ACCORDING to the results of a clinical trial, the adjunctive utilisation of reflectance confocal microscopy (RCM) for suspected melanoma lesions could lessen avoidable excisions. The researchers from Sapienza University of Rome, Italy, demonstrated that RCM allows an in vivo cutaneous evaluation, which involves a high, precise, and specific diagnostic improvement of equivocal lesions. Furthermore, RCM has proven to be more effective than dermoscopy alone.
Approximately 3,165 participants were randomly selected on a 1:1 ratio to receive either the standard therapeutic treatment alone or standard therapeutic and adjunctive RCM imaging. The study was set to test the efficacy of adjunctive RCM imaging. Approximately half of the patients in the RCM group underwent lesion surgical removal. About 17.9% patients who followed up in the short-term had undergone excisions compared with the 7.2% who underwent a long-term follow-up. The researchers could confirm theat melanoma was found in that 33.2% of removed lesions were completed with RCM. Additionally, 51.8% of the confirmed melanoma was classified as in situ melanoma. In the standardised therapeutic group, all the patients underwent surgery, except three patients, who refused treatment. In the lesions from the standard therapy group, the researchers used histopathology to diagnose 18.6% as melanoma and, in that group, 60.5% was classified as in situ melanoma.
The use of adjunctive of RCM had a slightly lower rate compared with standard therapeutic care only in rate of melanoma detection (278 and 294, respectively). However, the use of RCM had a two-fold higher positive predictive rate compared with standard therapeutic care.
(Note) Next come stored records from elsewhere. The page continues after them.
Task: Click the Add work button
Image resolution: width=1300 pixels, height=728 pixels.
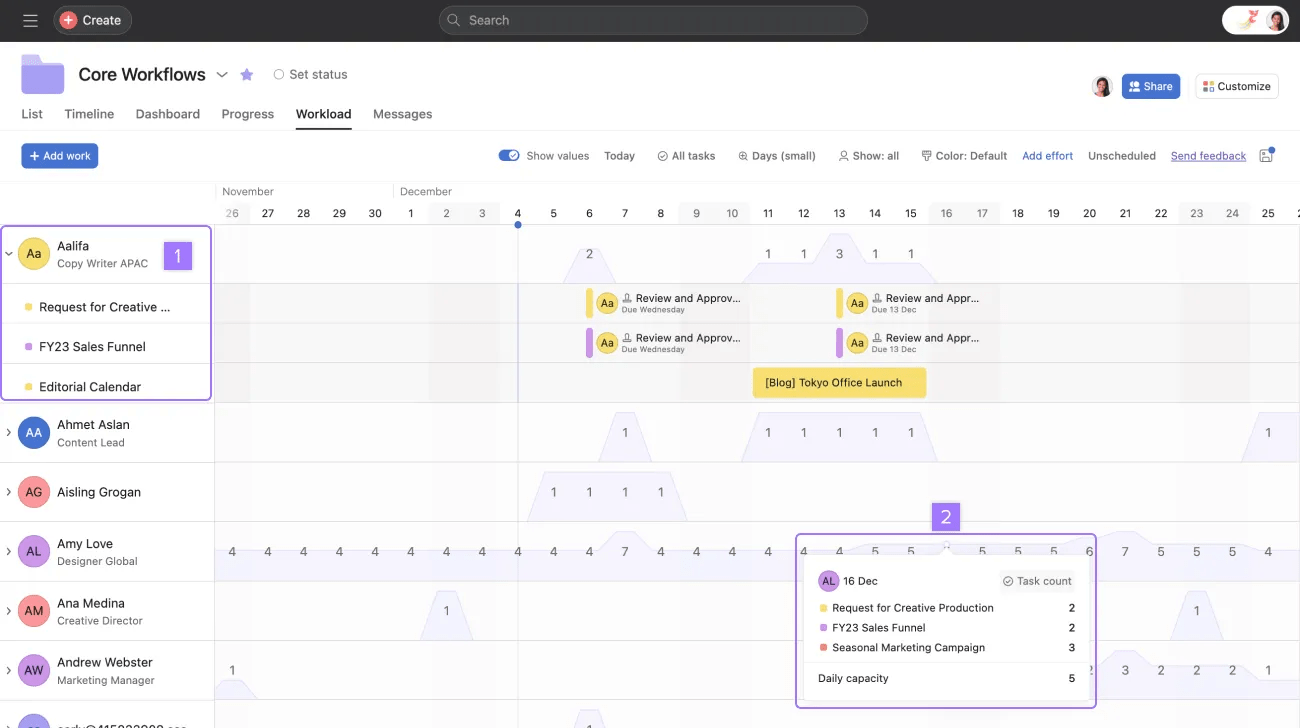Action: click(x=59, y=155)
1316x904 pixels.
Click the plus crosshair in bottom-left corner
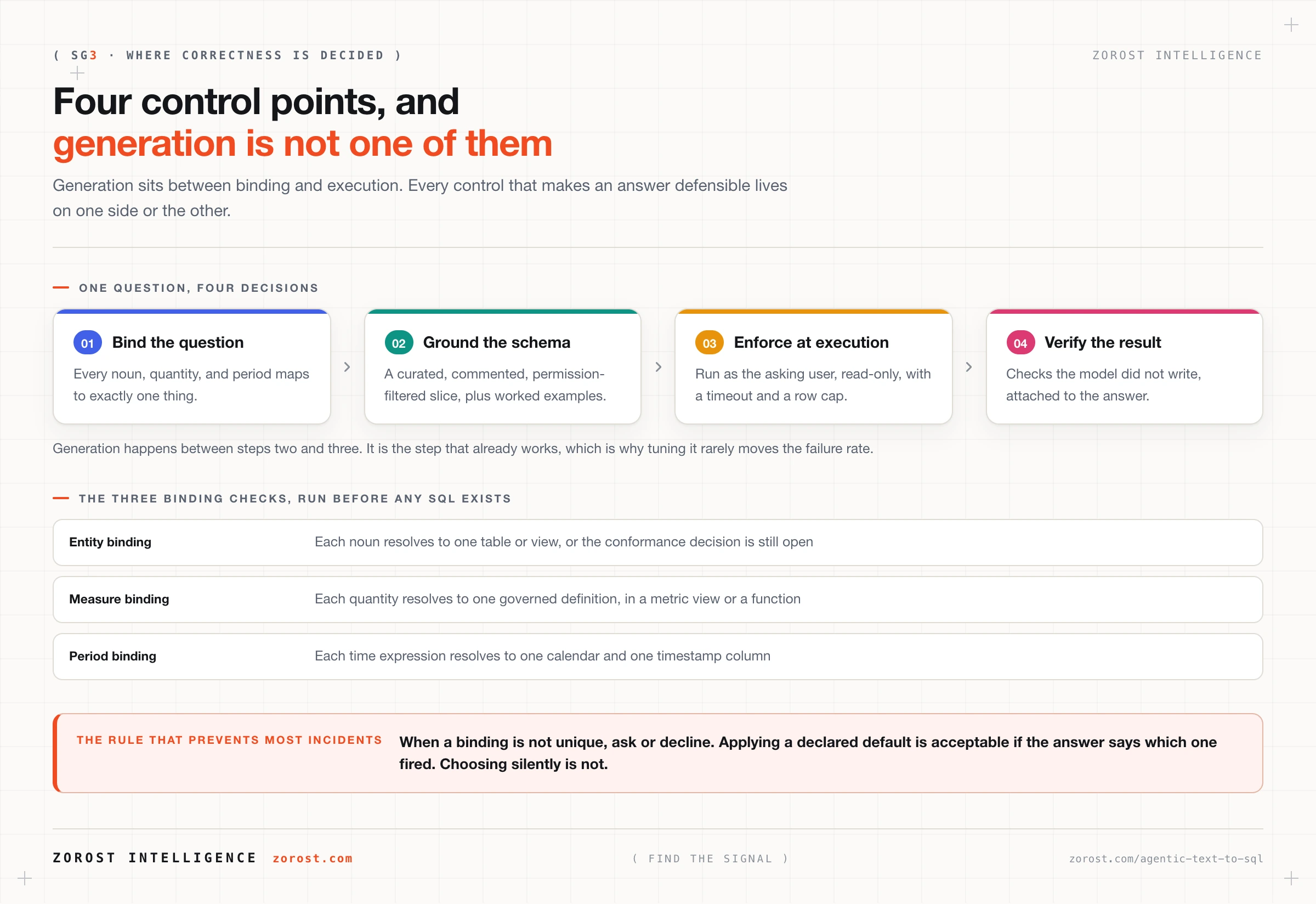click(x=24, y=879)
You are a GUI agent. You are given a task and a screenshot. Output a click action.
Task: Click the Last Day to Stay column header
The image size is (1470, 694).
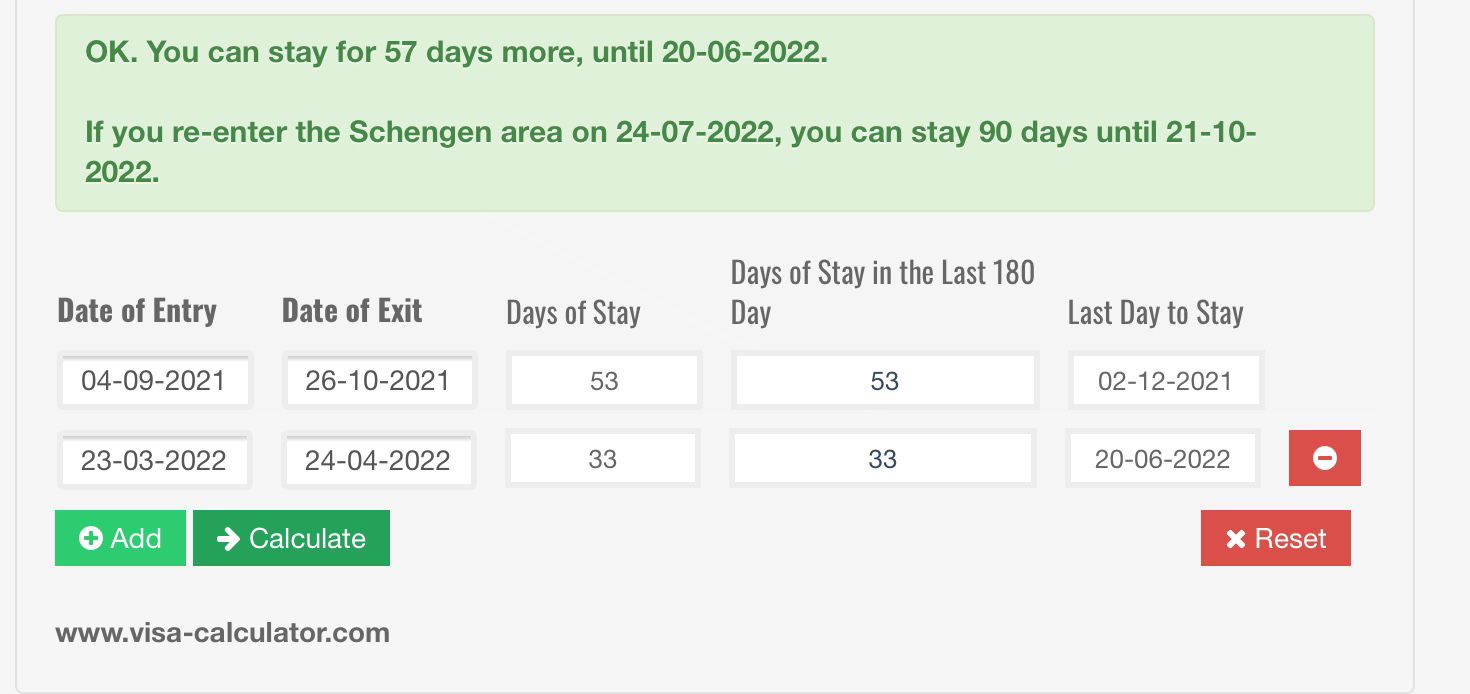point(1155,313)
The rate of malignant melanoma to benign was halved by RCM, compared with standard therapy, and reduced the number of patients needing to excision by 43.2% (5.3% versus 3.0%). The trial results prove that the enhanced diagnostic precision with adjunctive RCM as most melanomas were accurately found at baseline.
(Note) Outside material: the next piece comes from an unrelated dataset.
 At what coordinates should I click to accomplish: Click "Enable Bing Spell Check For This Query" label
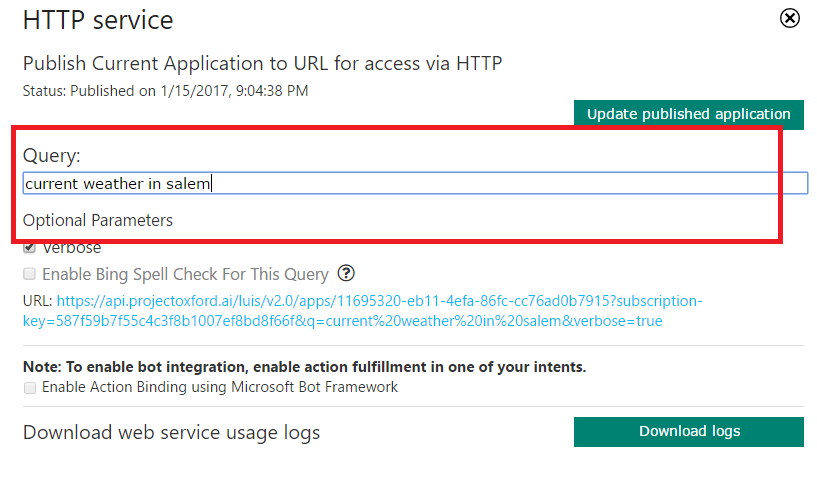(185, 274)
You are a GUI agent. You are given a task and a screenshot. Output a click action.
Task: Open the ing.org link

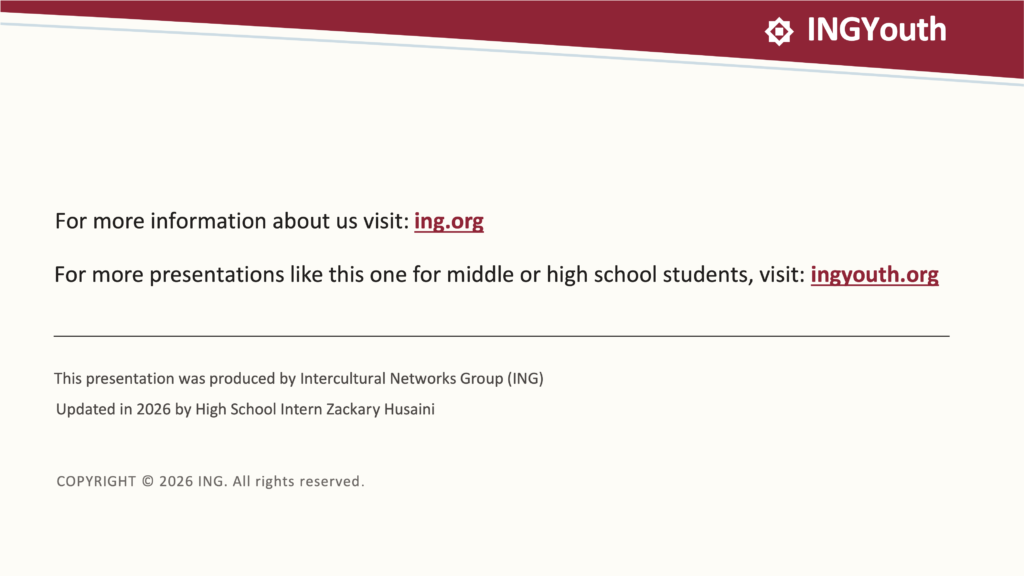point(449,221)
“Skin cancer management exerts a sizable burden on health systems,” Giovanni Pellacani, Sapienza University of Rome, Italy, and colleagues wrote. “The systematic application of RCM in the triage of high-risk patients should improve diagnostic accuracy and reduce unnecessary excisions for histopathological diagnostic confirmation, thereby reducing costs, surgical waiting lists, and delayed diagnoses.”